■ **Extracted material**:

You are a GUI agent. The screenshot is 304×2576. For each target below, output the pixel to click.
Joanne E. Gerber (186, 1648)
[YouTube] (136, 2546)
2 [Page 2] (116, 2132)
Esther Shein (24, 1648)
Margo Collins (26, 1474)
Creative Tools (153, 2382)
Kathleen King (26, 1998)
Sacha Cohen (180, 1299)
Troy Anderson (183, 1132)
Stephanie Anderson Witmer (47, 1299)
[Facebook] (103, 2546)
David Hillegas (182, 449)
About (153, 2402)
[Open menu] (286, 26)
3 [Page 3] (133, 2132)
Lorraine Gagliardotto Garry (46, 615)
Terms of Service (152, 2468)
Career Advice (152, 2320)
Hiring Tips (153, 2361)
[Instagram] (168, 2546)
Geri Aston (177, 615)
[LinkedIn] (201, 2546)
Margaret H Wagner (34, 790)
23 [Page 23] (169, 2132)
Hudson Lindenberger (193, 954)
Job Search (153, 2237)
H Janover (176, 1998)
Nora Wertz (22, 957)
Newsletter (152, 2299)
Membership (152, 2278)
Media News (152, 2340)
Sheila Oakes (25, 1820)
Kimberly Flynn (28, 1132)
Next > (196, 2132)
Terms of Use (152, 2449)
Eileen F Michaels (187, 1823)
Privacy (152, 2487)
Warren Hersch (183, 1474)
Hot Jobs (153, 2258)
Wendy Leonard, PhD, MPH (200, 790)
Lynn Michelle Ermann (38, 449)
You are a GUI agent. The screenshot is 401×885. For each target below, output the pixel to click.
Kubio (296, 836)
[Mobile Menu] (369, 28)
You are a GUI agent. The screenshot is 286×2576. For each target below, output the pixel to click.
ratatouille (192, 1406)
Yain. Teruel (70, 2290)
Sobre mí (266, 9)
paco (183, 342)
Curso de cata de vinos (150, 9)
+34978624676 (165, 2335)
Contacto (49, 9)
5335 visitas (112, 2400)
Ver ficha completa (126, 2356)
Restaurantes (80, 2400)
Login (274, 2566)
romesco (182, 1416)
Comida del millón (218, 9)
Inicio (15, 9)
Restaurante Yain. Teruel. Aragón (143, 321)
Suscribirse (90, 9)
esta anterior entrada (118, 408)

■ **Set exercise**:
Can you render the stretch from the start of the records through the line containing "Troy Anderson (183, 1132)" as a Markdown table with the columns Row and Line, numbering each row and skipping any blank lines?

■ **Answer for this exercise**:
| Row | Line |
|---|---|
| 1 | You are a GUI agent. The screenshot is 304×2576. For each target below, output the pixel to click. |
| 2 | Joanne E. Gerber (186, 1648) |
| 3 | [YouTube] (136, 2546) |
| 4 | 2 [Page 2] (116, 2132) |
| 5 | Esther Shein (24, 1648) |
| 6 | Margo Collins (26, 1474) |
| 7 | Creative Tools (153, 2382) |
| 8 | Kathleen King (26, 1998) |
| 9 | Sacha Cohen (180, 1299) |
| 10 | Troy Anderson (183, 1132) |